The Internet of Anything: How To Build Mobile Apps For All Your Gadgets


Michael Karliner is a maker. He’s always working on something—like the remote control for his car, or his wireless doorbell.


Thanks to a new wave of DIY technologies, including the dirt cheap Raspberry Pi computer and the open source Arduino circuit board, building gadgets is easier than ever—and more affordable. But Karliner says there’s one task that’s still too difficult: building the digital interfaces that let you control those gadgets.


“User interfaces are hard,” he says. “You can do an awful lot in a few hundred lines of code on a Raspberry Pi. But then you’re stuck with: ‘How do I actually use this’?”


Yes, there are a few online tools that help you build mobile apps that can talk to your gadgets. But Karliner didn’t like the idea of sharing his data some company. So, in classic hacker fashion, he built his own tool that can ease the process. And you can use it too.

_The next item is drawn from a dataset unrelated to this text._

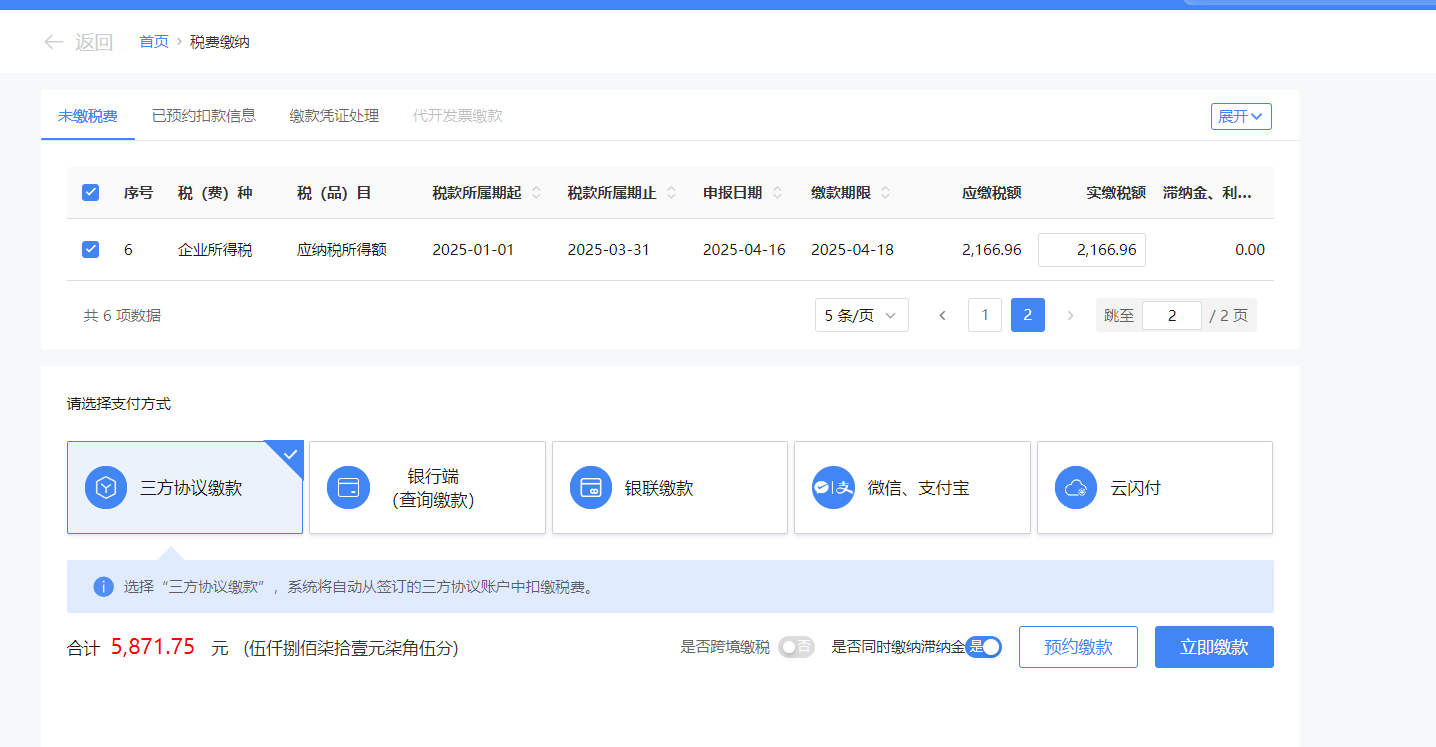Sort by 税款所属期起 column sort icon
The image size is (1436, 747).
click(537, 193)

It’s called ThingStudio. It helps you create mobile apps that control devices across the so-called Internet of Things. With it, you add new interface doohickies to your app—such as buttons, sliders, and progress bars—with only a few lines of code. And as you add new objects, they appear on the screen in real-time so that you can see how your changes effect the overall design.


Karliner hopes this toolkit will help DIYers created gadgets that are easier to use—and that respect people’s privacy. And for large companies and other organizations that hold sensitive information—such as hospitals—it may help connect equipment to networks without exposing data to a third party.


Keep It Local


ThingStudio is an online services, so that users can access it from anywhere without needing to run web servers in their homes. But it doesn’t actually collect any of your data.


All the communications between your phone running a ThingStudio app and a connected device—a doorbell, for example—are handled directly. You just plug your credentials into the app, and it handles all the communications locally.


Karliner says the next version won’t even store your credentials in the cloud so that there’s no way that ThingStudio could access your data. Later versions may even include the ability to run completely locally with no need to connect to the ThingStudio cloud, but for now, the hosted model provides an easy way for Karliner to charge for the commercial version of the product.


Internet Air Conditioners


This isn’t the first time Karliner has built something like this. Although he’s best known for his time as the former CTO of music recognition service Shazam, he used to run a software company called Alex Technologies that created interfaces for industrial control systems.


“In 1990, just when Windows 3.0 came out, there were a legacy of green screens,” he says, referring to the old text-based interfaces of the mainframe era. so, at Alex, he created software that could help these old mainframe applications communicate with graphical applications. And he thinks that these old industrial systems might be the best market for ThingStudio.


“An awful loot of Internet of Things stuff are solutions looking for a problem,” he says. “But an industrial air conditioner should be on the Internet of Things, so that it can sense when it’s using too much energy before it blows out a sensor or something.”


The Bridge


Sure, there are many companies already selling connected devices and services to industrial companies today, and building automation solutions have been around for quite some time, but Karliner says that selling to these types of companies requires a completely different mentality than most Silicon Valley startups are accustomed to. Karliner, with one foot in the modern web and one foot in old school industrial technology, might be just the person to bridge those worlds.


On the other hand, he thinks ThingStudio could also be useful to small time makers trying to bring their inventions to market through crowdfunding sites. “This is a self-funded startup,” he says. “We don’t have a VC breathing down our necks demanding an aggressive business plan. We can clearly see a number of target markets, and we can also envision clear business models for each of them. What we don’t know is exactly which ones will take off.”


However ThingStudio ends up making money, he says that it will always be free for hobbyists and artists. After all, the project was born of his own needs as a maker.